** Start Task inputs **

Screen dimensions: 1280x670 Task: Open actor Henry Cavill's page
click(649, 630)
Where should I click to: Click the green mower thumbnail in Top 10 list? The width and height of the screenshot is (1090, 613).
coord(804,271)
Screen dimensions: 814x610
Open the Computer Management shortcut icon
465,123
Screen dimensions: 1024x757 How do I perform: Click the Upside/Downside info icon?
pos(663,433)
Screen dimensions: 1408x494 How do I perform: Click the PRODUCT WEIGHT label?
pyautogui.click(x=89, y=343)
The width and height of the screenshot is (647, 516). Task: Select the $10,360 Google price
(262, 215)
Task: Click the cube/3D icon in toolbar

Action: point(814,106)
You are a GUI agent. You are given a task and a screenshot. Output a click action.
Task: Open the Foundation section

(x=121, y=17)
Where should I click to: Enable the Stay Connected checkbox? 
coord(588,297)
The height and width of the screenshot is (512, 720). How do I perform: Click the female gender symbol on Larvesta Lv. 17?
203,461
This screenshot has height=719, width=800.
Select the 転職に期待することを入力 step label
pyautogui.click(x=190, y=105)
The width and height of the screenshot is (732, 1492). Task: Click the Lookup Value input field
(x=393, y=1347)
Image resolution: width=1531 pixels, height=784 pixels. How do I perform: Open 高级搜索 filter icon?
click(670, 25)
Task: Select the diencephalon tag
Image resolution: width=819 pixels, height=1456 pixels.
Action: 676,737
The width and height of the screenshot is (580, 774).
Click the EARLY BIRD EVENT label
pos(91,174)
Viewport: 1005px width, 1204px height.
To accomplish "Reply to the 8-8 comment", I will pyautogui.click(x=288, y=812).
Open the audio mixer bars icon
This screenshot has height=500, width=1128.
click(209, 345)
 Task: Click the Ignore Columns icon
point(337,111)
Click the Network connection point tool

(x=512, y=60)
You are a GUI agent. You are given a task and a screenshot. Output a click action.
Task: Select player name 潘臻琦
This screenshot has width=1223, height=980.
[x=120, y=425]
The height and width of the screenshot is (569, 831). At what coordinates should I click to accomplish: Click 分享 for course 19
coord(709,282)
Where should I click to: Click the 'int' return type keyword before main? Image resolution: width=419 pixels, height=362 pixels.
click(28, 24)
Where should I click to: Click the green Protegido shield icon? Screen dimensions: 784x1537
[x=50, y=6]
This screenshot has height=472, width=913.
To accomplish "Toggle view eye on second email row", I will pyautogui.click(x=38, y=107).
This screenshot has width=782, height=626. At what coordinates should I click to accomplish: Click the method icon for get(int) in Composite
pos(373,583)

** End Task inputs **

- **Set exercise**: Copy the lines above word for word.

- **Correct answer**:
Screen dimensions: 1280x670 Task: Open actor Henry Cavill's page
click(649, 630)
Where should I click to: Click the green mower thumbnail in Top 10 list? The width and height of the screenshot is (1090, 613).
coord(804,271)
Screen dimensions: 814x610
Open the Computer Management shortcut icon
465,123
Screen dimensions: 1024x757 How do I perform: Click the Upside/Downside info icon?
pos(663,433)
Screen dimensions: 1408x494 How do I perform: Click the PRODUCT WEIGHT label?
pyautogui.click(x=89, y=343)
The width and height of the screenshot is (647, 516). Task: Select the $10,360 Google price
(262, 215)
Task: Click the cube/3D icon in toolbar

Action: point(814,106)
You are a GUI agent. You are given a task and a screenshot. Output a click action.
Task: Open the Foundation section

(x=121, y=17)
Where should I click to: Enable the Stay Connected checkbox? 
coord(588,297)
The height and width of the screenshot is (512, 720). How do I perform: Click the female gender symbol on Larvesta Lv. 17?
203,461
This screenshot has height=719, width=800.
Select the 転職に期待することを入力 step label
pyautogui.click(x=190, y=105)
The width and height of the screenshot is (732, 1492). Task: Click the Lookup Value input field
(x=393, y=1347)
Image resolution: width=1531 pixels, height=784 pixels. How do I perform: Open 高级搜索 filter icon?
click(670, 25)
Task: Select the diencephalon tag
Image resolution: width=819 pixels, height=1456 pixels.
Action: 676,737
The width and height of the screenshot is (580, 774).
Click the EARLY BIRD EVENT label
pos(91,174)
Viewport: 1005px width, 1204px height.
To accomplish "Reply to the 8-8 comment", I will pyautogui.click(x=288, y=812).
Open the audio mixer bars icon
This screenshot has height=500, width=1128.
click(209, 345)
 Task: Click the Ignore Columns icon
point(337,111)
Click the Network connection point tool

(x=512, y=60)
You are a GUI agent. You are given a task and a screenshot. Output a click action.
Task: Select player name 潘臻琦
This screenshot has width=1223, height=980.
[x=120, y=425]
The height and width of the screenshot is (569, 831). At what coordinates should I click to accomplish: Click 分享 for course 19
coord(709,282)
Where should I click to: Click the 'int' return type keyword before main? Image resolution: width=419 pixels, height=362 pixels.
click(28, 24)
Where should I click to: Click the green Protegido shield icon? Screen dimensions: 784x1537
[x=50, y=6]
This screenshot has height=472, width=913.
To accomplish "Toggle view eye on second email row", I will pyautogui.click(x=38, y=107).
This screenshot has width=782, height=626. At what coordinates should I click to accomplish: Click the method icon for get(int) in Composite
pos(373,583)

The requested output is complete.